Dataset records:
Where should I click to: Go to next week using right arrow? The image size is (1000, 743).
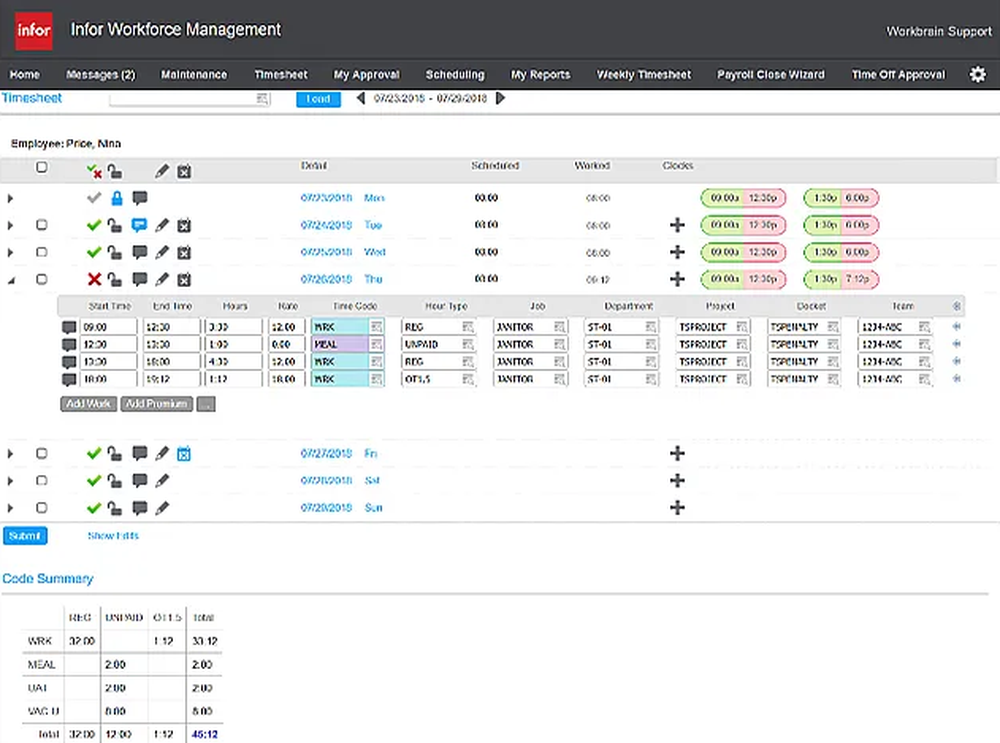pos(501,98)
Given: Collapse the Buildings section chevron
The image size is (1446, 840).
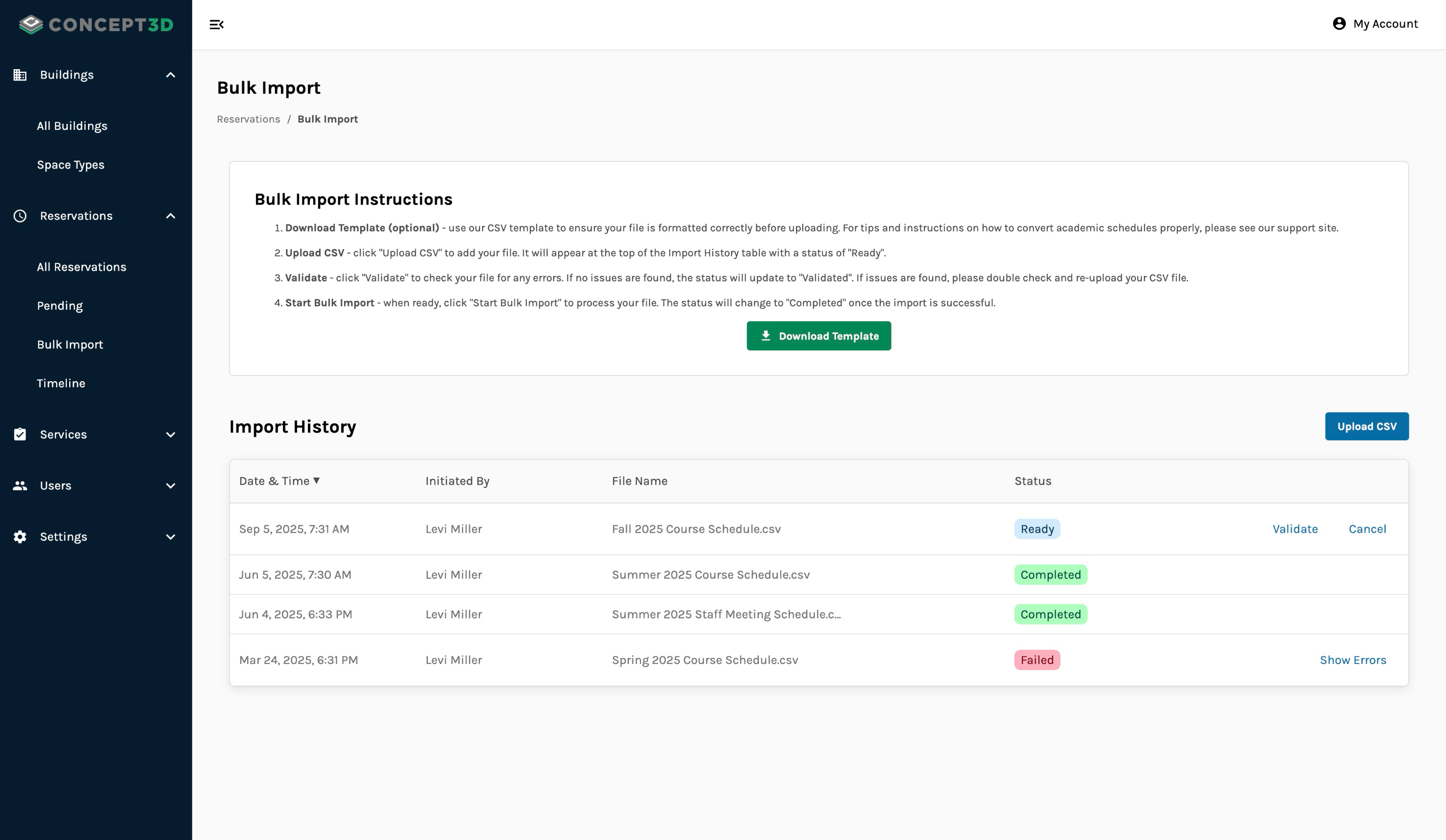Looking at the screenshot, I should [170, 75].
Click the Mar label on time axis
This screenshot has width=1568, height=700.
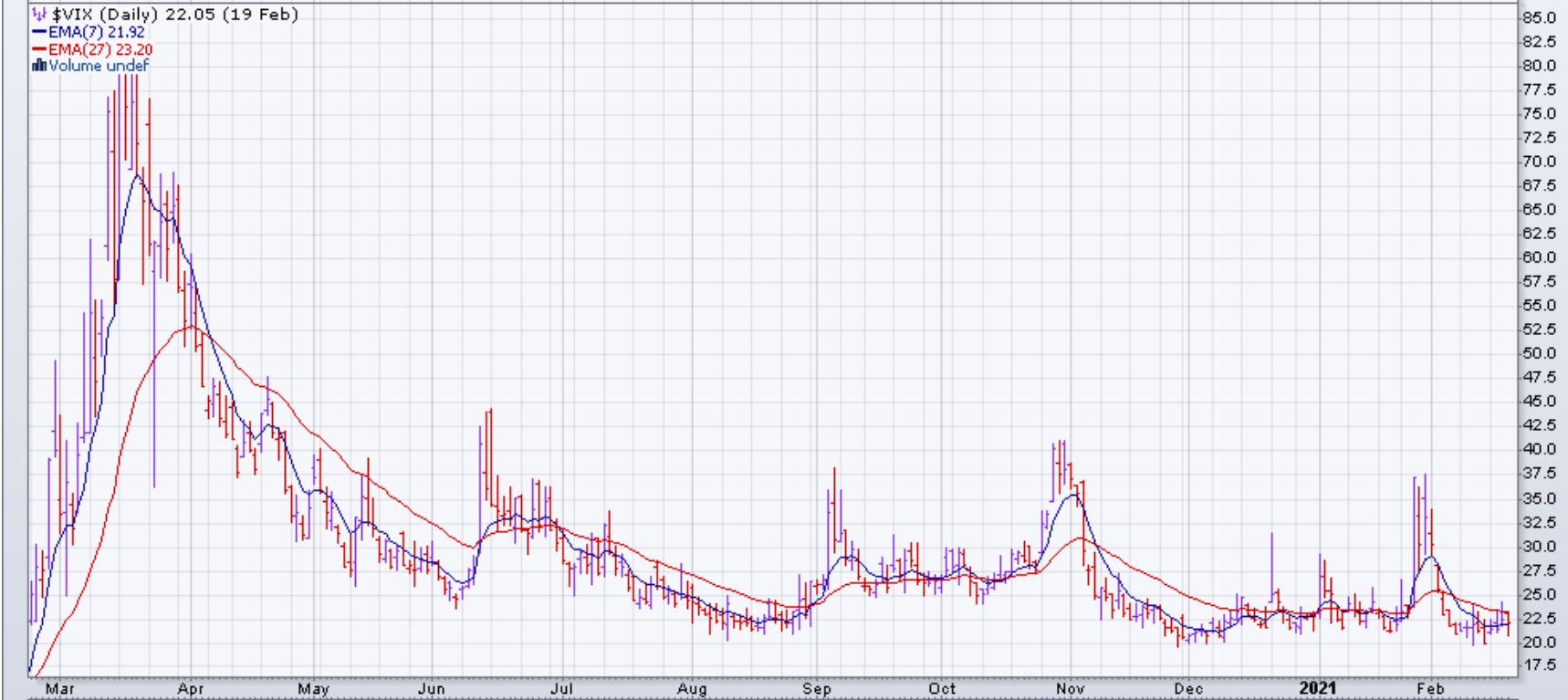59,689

● WHAT IS EXPECTED
Set down the lines of the material exactly, starting at the line containing "Click the Mar label on time axis" and ending with the last line of the material. Omit the pictures.

● SOLVED PROBLEM
Click the Mar label on time axis
This screenshot has width=1568, height=700.
59,689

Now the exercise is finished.